Health & Safety
Alberta businesses taking cautious approach to province’s full reopening
By Bill Graveland
CALGARY — Alberta lifted almost all its remaining COVID-19 restrictions on July 1, but many businesses said they are taking a more cautious approach as things start to return to normal.
There are no more limits on indoor and outdoor social gatherings, no more capacity limits on restaurants, stores and places of worship. Weddings and other celebrations are back on.
Alberta is also lifting its mask mandate. The exception is in Calgary, where the city has decided to revisit its mandatory mask bylaw on Monday.

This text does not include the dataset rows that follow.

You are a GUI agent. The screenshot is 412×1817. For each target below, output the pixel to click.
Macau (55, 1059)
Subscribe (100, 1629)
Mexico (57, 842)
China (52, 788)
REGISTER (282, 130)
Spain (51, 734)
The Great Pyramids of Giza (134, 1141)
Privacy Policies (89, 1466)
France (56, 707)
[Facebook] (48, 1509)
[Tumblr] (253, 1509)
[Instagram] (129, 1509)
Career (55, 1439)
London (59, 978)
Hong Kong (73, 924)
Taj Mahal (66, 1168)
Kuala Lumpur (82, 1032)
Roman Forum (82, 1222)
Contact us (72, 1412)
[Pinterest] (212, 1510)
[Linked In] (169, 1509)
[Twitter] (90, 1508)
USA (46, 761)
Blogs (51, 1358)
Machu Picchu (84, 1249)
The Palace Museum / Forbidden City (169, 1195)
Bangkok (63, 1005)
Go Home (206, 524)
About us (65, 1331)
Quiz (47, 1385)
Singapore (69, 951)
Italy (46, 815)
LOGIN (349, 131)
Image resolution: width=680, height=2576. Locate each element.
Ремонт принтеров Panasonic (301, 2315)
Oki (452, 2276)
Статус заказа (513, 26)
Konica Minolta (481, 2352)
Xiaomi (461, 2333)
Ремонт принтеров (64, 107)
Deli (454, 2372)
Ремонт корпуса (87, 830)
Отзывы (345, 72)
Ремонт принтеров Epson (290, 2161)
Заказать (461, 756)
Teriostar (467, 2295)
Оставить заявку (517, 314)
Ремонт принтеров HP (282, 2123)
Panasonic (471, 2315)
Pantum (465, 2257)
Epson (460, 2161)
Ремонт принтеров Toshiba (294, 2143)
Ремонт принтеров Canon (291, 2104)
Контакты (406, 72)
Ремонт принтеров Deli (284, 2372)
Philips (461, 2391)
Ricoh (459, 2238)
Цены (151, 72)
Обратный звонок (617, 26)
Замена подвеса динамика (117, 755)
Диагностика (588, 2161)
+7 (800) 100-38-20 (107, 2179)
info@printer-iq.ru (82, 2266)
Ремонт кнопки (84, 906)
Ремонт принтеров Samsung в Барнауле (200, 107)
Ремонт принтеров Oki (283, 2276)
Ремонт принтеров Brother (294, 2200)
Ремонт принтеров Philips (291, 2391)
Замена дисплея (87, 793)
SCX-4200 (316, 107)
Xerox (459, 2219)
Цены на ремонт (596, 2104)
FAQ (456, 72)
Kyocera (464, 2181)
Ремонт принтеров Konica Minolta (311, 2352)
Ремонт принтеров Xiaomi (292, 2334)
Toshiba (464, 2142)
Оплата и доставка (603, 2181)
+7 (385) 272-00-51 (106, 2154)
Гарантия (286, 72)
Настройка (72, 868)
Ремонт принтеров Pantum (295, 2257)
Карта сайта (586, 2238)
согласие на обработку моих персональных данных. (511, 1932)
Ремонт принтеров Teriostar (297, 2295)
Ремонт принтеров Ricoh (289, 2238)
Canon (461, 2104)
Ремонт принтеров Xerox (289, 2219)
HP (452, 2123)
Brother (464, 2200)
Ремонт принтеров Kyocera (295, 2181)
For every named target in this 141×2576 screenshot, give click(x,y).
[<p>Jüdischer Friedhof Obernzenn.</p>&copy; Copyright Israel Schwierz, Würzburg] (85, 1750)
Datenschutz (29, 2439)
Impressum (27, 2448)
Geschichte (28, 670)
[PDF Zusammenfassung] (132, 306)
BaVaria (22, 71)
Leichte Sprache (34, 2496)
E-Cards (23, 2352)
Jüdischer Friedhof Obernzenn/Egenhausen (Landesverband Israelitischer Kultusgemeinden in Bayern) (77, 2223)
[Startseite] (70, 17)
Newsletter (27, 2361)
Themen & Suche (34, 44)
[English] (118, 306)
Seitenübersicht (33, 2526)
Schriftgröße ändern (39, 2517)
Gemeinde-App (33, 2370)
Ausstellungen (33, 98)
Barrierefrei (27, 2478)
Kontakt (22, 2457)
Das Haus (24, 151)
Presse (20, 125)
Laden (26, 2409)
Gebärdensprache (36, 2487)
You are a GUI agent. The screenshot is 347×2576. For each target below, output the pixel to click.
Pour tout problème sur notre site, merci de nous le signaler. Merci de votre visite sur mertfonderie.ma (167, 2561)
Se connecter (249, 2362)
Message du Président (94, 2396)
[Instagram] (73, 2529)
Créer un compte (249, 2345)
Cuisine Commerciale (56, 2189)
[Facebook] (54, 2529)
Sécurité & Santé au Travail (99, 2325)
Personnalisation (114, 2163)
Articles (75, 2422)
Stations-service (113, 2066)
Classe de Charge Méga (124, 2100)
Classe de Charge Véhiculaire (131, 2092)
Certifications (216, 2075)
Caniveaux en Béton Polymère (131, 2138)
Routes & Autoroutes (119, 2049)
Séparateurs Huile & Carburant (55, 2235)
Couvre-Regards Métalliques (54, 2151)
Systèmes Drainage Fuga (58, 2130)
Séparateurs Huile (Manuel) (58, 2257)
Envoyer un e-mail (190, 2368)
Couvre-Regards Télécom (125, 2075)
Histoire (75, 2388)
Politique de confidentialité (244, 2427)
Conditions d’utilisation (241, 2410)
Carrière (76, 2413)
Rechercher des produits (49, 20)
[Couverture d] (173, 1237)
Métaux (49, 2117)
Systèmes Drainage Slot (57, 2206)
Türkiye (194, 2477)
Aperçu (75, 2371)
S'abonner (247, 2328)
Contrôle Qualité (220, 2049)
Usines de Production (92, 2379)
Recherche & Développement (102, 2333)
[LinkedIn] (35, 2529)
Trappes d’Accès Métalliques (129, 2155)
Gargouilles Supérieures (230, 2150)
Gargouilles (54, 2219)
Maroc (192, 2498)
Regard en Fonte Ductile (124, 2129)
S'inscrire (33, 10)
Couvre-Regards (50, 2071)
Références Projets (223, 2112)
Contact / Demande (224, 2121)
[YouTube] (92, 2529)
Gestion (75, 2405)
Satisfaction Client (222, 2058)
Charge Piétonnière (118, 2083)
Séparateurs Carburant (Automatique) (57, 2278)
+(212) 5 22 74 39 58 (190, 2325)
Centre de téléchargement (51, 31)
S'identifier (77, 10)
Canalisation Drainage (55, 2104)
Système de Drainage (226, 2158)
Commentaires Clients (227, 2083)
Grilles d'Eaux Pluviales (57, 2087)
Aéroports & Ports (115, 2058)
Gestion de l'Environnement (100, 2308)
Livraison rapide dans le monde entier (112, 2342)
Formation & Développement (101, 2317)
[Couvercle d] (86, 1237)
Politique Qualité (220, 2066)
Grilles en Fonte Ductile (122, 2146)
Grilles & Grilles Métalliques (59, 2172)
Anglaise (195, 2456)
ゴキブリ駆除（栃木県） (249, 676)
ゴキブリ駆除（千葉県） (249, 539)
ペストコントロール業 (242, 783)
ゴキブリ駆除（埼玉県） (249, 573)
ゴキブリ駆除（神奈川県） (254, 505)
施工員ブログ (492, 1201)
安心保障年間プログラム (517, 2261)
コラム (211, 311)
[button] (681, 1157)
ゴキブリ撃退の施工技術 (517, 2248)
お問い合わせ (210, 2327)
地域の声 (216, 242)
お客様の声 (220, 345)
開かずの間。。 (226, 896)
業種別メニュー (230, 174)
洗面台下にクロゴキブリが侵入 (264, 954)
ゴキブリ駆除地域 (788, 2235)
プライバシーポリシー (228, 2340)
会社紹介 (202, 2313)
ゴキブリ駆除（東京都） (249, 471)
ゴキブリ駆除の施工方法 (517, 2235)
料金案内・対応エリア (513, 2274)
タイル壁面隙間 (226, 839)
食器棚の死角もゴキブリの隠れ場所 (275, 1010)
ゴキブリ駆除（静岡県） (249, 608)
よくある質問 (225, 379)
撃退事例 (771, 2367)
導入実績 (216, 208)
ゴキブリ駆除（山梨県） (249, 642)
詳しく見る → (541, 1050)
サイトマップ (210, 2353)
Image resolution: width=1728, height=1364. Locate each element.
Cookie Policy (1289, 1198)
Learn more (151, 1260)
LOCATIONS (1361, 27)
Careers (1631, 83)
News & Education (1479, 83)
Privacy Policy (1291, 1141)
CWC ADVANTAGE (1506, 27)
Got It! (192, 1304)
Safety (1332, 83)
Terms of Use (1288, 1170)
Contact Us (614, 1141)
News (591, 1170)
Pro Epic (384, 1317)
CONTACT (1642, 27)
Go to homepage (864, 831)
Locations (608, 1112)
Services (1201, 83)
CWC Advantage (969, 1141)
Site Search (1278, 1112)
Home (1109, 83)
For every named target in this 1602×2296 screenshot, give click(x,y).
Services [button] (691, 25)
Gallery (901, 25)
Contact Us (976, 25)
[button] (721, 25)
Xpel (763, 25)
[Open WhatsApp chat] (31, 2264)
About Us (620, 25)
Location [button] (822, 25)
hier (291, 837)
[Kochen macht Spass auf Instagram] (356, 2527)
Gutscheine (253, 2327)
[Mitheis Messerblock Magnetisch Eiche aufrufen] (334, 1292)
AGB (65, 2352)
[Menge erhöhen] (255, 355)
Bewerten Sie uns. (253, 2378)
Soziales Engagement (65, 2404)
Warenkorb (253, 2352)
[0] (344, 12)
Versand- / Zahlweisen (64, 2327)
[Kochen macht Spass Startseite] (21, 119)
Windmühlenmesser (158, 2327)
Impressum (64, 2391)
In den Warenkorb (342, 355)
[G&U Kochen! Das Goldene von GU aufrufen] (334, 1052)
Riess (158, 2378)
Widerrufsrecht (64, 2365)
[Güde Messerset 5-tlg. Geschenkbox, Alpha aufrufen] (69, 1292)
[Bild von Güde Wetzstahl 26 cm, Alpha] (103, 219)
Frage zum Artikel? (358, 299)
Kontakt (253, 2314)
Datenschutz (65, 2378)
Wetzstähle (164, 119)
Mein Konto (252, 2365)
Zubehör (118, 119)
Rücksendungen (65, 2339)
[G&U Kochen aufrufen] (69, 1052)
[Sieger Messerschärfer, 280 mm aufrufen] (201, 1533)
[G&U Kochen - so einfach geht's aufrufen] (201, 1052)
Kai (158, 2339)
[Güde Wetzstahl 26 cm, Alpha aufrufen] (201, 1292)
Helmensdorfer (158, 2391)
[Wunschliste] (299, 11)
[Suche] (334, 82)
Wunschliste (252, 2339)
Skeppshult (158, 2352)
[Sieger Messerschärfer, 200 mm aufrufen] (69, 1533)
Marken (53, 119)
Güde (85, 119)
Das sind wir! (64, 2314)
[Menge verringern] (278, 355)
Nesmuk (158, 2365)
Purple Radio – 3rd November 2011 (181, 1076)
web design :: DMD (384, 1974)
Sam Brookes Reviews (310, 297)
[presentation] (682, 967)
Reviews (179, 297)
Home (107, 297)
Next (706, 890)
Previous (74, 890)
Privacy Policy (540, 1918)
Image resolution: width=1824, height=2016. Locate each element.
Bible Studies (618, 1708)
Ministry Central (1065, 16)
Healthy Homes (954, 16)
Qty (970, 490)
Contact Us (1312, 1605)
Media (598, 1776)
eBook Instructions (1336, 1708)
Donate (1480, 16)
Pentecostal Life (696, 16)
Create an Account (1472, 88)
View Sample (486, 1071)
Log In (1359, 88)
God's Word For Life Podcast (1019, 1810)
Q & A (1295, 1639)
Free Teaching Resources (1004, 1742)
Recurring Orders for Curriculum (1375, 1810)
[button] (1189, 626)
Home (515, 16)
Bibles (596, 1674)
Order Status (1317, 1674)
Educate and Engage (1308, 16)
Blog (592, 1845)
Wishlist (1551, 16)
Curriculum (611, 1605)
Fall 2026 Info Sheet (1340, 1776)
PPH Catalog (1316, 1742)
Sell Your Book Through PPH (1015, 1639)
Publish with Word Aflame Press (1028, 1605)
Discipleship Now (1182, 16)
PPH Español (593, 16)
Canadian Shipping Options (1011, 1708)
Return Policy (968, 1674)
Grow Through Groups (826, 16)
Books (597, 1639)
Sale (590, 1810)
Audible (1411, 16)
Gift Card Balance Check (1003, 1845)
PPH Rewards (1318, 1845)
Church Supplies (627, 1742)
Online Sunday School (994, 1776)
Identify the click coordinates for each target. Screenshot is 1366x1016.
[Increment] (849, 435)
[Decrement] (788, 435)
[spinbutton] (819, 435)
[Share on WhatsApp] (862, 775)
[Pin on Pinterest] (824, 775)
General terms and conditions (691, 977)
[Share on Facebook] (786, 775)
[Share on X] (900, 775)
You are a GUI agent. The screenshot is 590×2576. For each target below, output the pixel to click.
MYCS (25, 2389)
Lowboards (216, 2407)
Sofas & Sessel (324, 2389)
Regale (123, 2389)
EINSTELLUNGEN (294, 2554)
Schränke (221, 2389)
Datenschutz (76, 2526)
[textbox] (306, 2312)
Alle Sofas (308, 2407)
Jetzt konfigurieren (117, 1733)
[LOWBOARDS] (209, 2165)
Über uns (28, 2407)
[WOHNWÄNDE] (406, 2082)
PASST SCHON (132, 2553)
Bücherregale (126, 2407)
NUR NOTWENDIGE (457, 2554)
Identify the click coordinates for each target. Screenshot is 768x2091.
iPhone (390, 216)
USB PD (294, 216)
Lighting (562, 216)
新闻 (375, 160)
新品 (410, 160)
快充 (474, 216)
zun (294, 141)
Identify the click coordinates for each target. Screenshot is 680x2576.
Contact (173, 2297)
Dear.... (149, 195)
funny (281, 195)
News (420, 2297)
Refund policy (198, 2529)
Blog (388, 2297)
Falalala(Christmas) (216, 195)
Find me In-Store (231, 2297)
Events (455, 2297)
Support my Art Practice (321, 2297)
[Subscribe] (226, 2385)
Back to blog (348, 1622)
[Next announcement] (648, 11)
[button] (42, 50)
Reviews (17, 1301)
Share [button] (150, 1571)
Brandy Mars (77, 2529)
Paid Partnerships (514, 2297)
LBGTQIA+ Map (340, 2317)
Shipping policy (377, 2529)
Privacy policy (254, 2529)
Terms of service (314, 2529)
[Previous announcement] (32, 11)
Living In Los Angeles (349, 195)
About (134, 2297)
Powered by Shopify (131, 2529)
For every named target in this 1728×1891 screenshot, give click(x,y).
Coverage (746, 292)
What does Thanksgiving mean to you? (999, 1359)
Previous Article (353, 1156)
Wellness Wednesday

Shoppers in grocery stores and diners at restaurants are free to go maskless, although it is up to individual businesses to decide how comfortable they are reverting to pre-pandemic norms.
“The board is even a little bit split on the issue,” said Jeff Jamieson, president of the Alberta Hospitality Association and the owner of Donna Mac and Proof restaurants in Calgary.
“Everybody was pretty excited to no longer have a mask on, but I do know some businesses where they’re asking their servers to continue to wear masks.”
Jamieson said his restaurants will allow servers to ditch face coverings once it’s allowed in Calgary. He expects most others across the province will do the same.
“I think most businesses and people in those businesses are going to make the choice to be free of the mask.”
A public affairs spokeswoman with Sobeys said all its stores have followed public health orders during the pandemic, but Alberta employees will now have final say on masks.
“Masks are now recommended instead of mandatory,” said Sarah Dawson. “All other safety measures remain in place to keep our stores a safe environment to work and shop.”
Sobeys Inc. operates more than 1,500 stores in all provinces under a variety of banners, including Safeway, IGA and FreshCo.
All COVID-19 safety measures will remain in effect in at least two of Alberta’s hardest-hit sectors during the pandemic.
The JBS meat-packing plant in Brooks, Alta., and Cargill’s facility in High River, Alta., will keep safety protocols in place. Cargill had one of the largest outbreaks during the pandemic.
“At this time, our employees are still required to wear masks as part of our commitment to safety and effort to slow the communitywide spread of COVID-19,” said Cargill spokesman Daniel Sullivan.
“We continue to review our protocols with medical professionals and will revise in conjunction with local health guidance as appropriate.”
In the Fort McMurray region, there have been 20 outbreaks at oilsands sites or work camps. One company, Cenovus Energy, said safeguards will remain in place at the facilities it operates.
“Our oilsands sites … continue to observe well-established COVID-19 protocols,” said senior media adviser Reg Curren. “For now, masking and physical-distancing protocols remain in place.”
The president of United Food and Commercial Workers Local 401, the union that represents meat-packing and grocery workers in Alberta, is worried that Premier Jason Kenney has moved ahead with the reopening without an appropriate amount of caution.
“Leave all the protocols in place that currently exist in workplaces from supermarkets to meat-packing plants, and then let’s conduct a review in 30 to 60 days with some medical professionals,” Tom Hesse said.
“His approach is untested. When there’s an unknown, when you’re dealing with worker health and safety, you should err on the side of caution.”